As an HIM professional within Anywhere Hospital’s HIM department, you have been asked to review physician documentation within the hospital’s new EHR system, implemented six months ago. Your goal of the review is to catch any documentation issues early and work with the appropriate hospital leadership to fix those issues.
As you review the documentation within your facility’s EHR, you notice that physicians are utilizing the copy and paste functionality available within the EHR system, allowing physicians to select health record documentation from one source or from one section of the EHR and replicate it in another source or another section of the record. You notice in one particular instance that the health record identifies a patient as a 65-year-old male (as identified during the registration process) but in the progress notes is described as a 25-year-old female who has given birth. Clearly, the physician utilized the copy and paste functionality inappropriately and copied health record information from a health record of a patient who was a 25-year-old female and pasted that information accidentally into a health record of a 65-year-old male.
You find this concerning because this could have patient safety concerns, as well as billing and claims issues and the use of this functionality could open the facility up to potential claims of fraud and abuse by the payer. You take this concern to your leadership and a multidisciplined group of hospital employees including HIM professionals, nurses, physicians, and billing and revenue cycle employees to discuss and fix the problem. There are mixed opinions about the copy and paste functionality. Some individuals feel this feature is a time-saver and a productivity booster while others believe it only opens the hospital up to additional CMS scrutiny.
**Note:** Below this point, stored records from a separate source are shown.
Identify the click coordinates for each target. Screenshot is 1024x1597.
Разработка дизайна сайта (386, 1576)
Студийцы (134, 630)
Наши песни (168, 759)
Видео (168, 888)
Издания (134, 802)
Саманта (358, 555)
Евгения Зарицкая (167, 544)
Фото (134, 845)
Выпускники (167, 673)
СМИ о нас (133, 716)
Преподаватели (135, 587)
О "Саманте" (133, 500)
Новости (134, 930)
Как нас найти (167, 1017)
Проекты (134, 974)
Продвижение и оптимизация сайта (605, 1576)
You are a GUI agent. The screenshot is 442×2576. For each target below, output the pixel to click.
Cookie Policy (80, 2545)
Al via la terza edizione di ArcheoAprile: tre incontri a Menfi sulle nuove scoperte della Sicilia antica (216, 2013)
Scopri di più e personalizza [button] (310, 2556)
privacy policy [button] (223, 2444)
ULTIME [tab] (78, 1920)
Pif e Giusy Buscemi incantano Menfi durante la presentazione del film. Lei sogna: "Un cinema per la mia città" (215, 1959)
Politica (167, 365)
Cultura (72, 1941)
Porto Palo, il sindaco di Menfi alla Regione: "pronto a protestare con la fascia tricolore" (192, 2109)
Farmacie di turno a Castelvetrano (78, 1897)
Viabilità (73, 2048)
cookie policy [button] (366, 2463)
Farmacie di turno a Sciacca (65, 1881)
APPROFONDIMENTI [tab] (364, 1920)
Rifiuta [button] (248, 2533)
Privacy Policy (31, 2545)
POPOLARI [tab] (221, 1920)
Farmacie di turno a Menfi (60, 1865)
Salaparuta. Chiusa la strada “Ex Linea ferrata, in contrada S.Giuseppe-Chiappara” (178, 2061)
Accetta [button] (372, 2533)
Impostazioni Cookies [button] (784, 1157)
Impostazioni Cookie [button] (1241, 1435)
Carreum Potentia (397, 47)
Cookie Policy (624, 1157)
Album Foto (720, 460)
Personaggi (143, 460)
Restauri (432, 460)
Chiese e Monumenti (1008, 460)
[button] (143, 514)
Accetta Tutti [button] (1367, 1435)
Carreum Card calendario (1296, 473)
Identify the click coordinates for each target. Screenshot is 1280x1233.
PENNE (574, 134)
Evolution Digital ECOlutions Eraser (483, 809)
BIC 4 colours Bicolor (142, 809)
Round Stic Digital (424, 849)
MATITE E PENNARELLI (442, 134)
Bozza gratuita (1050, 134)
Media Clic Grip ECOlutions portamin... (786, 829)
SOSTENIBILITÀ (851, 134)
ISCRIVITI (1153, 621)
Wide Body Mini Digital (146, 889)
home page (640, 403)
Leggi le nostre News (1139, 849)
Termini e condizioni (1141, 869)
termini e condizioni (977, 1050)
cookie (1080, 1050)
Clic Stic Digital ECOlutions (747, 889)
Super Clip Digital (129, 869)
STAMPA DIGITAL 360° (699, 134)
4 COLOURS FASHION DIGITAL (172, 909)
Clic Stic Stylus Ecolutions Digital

As the HIM professional, you present the following questions to the group for consideration:
What, if any, are the regulatory requirements or prohibitions to using such a feature within an EHR?
Does the design of the facility’s EHR promote or detract from health record documentation quality and integrity?
Are there any alternatives to this feature that will assist with documentation efficiency?
How would the facility set forth organizational documentation standards related to this feature?